Three zones because no single product closes the path on its own. The floor handles impact, the walls handle airborne, and the master suite envelope guarantees the receiving room is isolated from every adjacent path. One product alone would have left a flank.

Floor IIC Targets by Room-Below Use Case

What floor IIC you actually need depends on the room directly below. The table maps the working targets.

Room BelowIIC TargetWhat Footfall Sounds Like
Bare Wood-Frame Floor30-32Every step audible, individual heel strikes
Master Bedroom (this project)45Softer thump, sleeper rarely woken
Home Office50Calls and focus uninterrupted
Music Room / Theater55+Footfall fully decoupled from listening
Table 1: Floor IIC Targets by Room-Below Use Case

For a dedicated home theater build where the room itself drives a different target, see the custom home theater fabric wall case.

Why Doing It During Framing Beats Retrofit

The cheapest moment to soundproof a home is during framing. The studs are open, the subfloor is exposed, and every membrane installs with hand tools and screws. No demolition, no finish removal, no displacing the homeowner.

The same project as a retrofit costs three to five times more and disrupts the home for weeks. Builders who include the membrane spec in the framing scope deliver a quiet house at a fraction of the cost of fixing it later, which matters because most homeowners never realize how loud the second floor will be until they have moved in.

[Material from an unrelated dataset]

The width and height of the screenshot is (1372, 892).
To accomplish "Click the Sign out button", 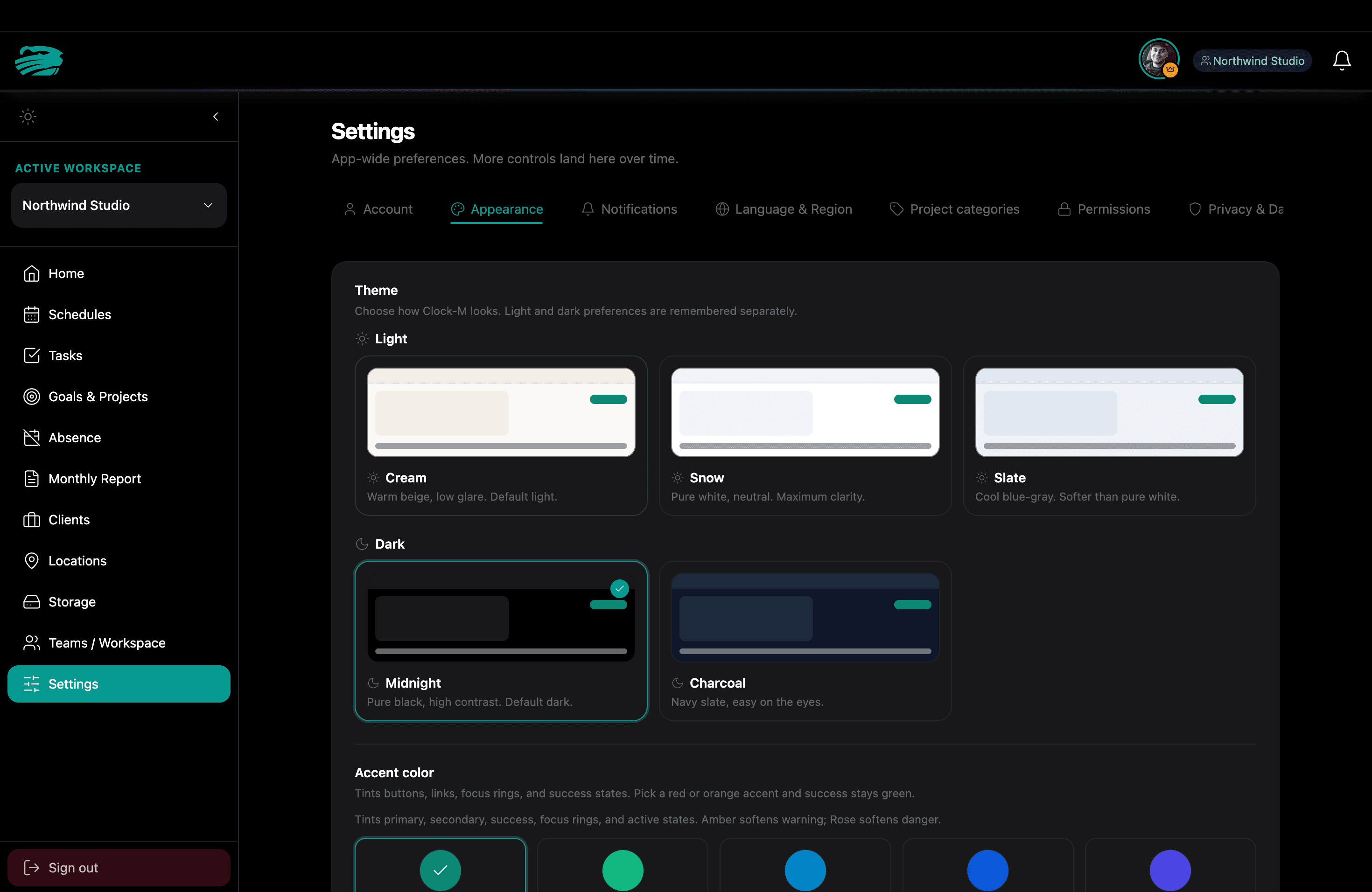I will point(119,867).
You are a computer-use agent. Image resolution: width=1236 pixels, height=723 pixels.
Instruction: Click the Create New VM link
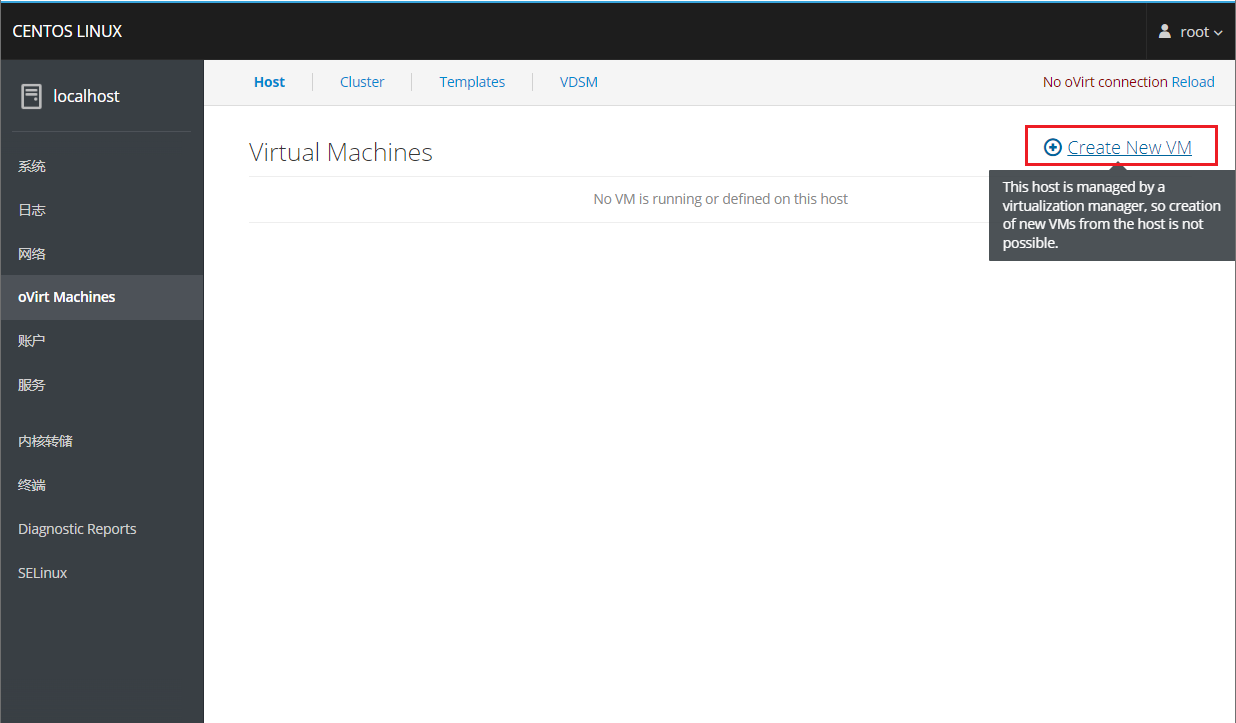pos(1129,147)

What Custom Home Builders Should Spec

  • Floor Membrane: Floor Blokker over plywood subfloor, below the hardwood
  • Source-Room Walls: Wall Blokker Pro on playroom, entertainment, and gym walls
  • Master Envelope: Full wall and ceiling treatment, not just the shared partition
  • Penetrations: Caulk every outlet, switch, and wall-to-floor joint
  • Sequencing: Install during framing, not after finish, for 60 to 80 percent cost savings

Pulling the spec into the framing package is the single biggest decision. After that, the install is a one-day add to an existing rough trade scope, not a separate trade visit.

Conclusion: Second Floor Soundproofing Done Right

Second floor footfall is the noise that ruins downstairs sleep in custom homes. A bare wood-frame floor sits at IIC low 30s by default, which means every kid step lands in the master bedroom below. Floor Blokker over the subfloor plus Wall Blokker Pro on the source-room walls moves the floor system to IIC 45 and isolates the master suite without a retrofit.

If you are framing a custom home and the floor plan stacks living above sleeping, talk to an acoustic consultant about the membrane scope before the subfloor goes down.

FAQs: Second Floor Soundproofing & Floor IIC

What IIC rating does a master bedroom need under a kids floor?

IIC 45 is the working minimum for a master bedroom directly under an active second-floor room. A bare wood-frame floor lands at IIC 30 to 32 which leaves every step audible. Floor Blokker membrane over the subfloor brings the assembly to roughly IIC 45 and removes most of the discrete impact events.

Can you soundproof a second floor without redoing the subfloor?

Yes but cost and disruption climb significantly. A retrofit either adds a floating floor on top of the existing finish (lifts every door and trim line) or pulls the hardwood, lays the membrane, and reinstalls. The cleanest path is to install Floor Blokker during framing before the hardwood goes down.

Why doesn’t adding mass to the wall fix upstairs footfall noise?

Footfall is impact noise, not airborne sound. The energy travels through the subfloor into the joists and radiates into the room below from the ceiling and walls of that lower room. Mass on the wall blocks airborne sound but does nothing for impact noise. The fix has to be in the floor assembly itself.

How much does second floor soundproofing cost during new construction?

Roughly $3,000 to $7,000 turn-key for a typical two-story custom home, depending on square footage and how many rooms are treated. The same scope as a retrofit costs three to five times more because every install touches finished surfaces.